**Problem description:** Format every line of the records below as a JSON array of strings, one string per line, skipping blank lines.

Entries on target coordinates
────────────────────

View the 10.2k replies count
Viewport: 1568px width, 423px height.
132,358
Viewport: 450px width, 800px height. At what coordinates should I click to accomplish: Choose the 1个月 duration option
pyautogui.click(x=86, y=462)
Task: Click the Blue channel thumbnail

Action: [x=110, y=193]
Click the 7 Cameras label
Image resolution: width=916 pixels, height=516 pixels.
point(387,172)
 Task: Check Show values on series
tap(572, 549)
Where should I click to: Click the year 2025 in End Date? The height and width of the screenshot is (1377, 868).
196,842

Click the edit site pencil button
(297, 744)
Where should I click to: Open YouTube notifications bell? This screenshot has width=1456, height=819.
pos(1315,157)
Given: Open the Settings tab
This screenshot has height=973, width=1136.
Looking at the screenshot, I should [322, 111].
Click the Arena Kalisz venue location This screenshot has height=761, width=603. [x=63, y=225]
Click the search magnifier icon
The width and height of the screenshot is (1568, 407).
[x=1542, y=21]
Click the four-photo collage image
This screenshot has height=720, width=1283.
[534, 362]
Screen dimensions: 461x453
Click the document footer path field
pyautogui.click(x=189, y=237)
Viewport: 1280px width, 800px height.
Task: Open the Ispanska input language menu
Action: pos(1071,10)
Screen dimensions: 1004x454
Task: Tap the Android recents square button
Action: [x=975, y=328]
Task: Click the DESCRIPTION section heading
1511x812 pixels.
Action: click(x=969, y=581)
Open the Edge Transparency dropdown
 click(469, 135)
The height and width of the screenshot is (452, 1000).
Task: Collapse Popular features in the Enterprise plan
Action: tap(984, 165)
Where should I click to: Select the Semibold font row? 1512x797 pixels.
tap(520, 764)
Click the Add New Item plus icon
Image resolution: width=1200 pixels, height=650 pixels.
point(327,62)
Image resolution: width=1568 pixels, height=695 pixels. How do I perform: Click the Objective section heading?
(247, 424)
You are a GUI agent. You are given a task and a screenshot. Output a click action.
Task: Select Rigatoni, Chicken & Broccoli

────────────────────

**Result of this exercise:**
[
  "View the 10.2k replies count",
  "Viewport: 1568px width, 423px height.",
  "132,358",
  "Viewport: 450px width, 800px height. At what coordinates should I click to accomplish: Choose the 1个月 duration option",
  "pyautogui.click(x=86, y=462)",
  "Task: Click the Blue channel thumbnail",
  "Action: [x=110, y=193]",
  "Click the 7 Cameras label",
  "Image resolution: width=916 pixels, height=516 pixels.",
  "point(387,172)",
  " Task: Check Show values on series",
  "tap(572, 549)",
  "Where should I click to: Click the year 2025 in End Date? The height and width of the screenshot is (1377, 868).",
  "196,842",
  "Click the edit site pencil button",
  "(297, 744)",
  "Where should I click to: Open YouTube notifications bell? This screenshot has width=1456, height=819.",
  "pos(1315,157)",
  "Given: Open the Settings tab",
  "This screenshot has height=973, width=1136.",
  "Looking at the screenshot, I should [322, 111].",
  "Click the Arena Kalisz venue location This screenshot has height=761, width=603. [x=63, y=225]",
  "Click the search magnifier icon",
  "The width and height of the screenshot is (1568, 407).",
  "[x=1542, y=21]",
  "Click the four-photo collage image",
  "This screenshot has height=720, width=1283.",
  "[534, 362]",
  "Screen dimensions: 461x453",
  "Click the document footer path field",
  "pyautogui.click(x=189, y=237)",
  "Viewport: 1280px width, 800px height.",
  "Task: Open the Ispanska input language menu",
  "Action: pos(1071,10)",
  "Screen dimensions: 1004x454",
  "Task: Tap the Android recents square button",
  "Action: [x=975, y=328]",
  "Task: Click the DESCRIPTION section heading",
  "1511x812 pixels.",
  "Action: click(x=969, y=581)",
  "Open the Edge Transparency dropdown",
  " click(469, 135)",
  "The height and width of the screenshot is (452, 1000).",
  "Task: Collapse Popular features in the Enterprise plan",
  "Action: tap(984, 165)",
  "Where should I click to: Select the Semibold font row? 1512x797 pixels.",
  "tap(520, 764)",
  "Click the Add New Item plus icon",
  "Image resolution: width=1200 pixels, height=650 pixels.",
  "point(327,62)",
  "Image resolution: width=1568 pixels, height=695 pixels. How do I perform: Click the Objective section heading?",
  "(247, 424)",
  "You are a GUI agent. You are given a task and a screenshot. Output a click action.",
  "Task: Select Rigatoni, Chicken & Broccoli"
]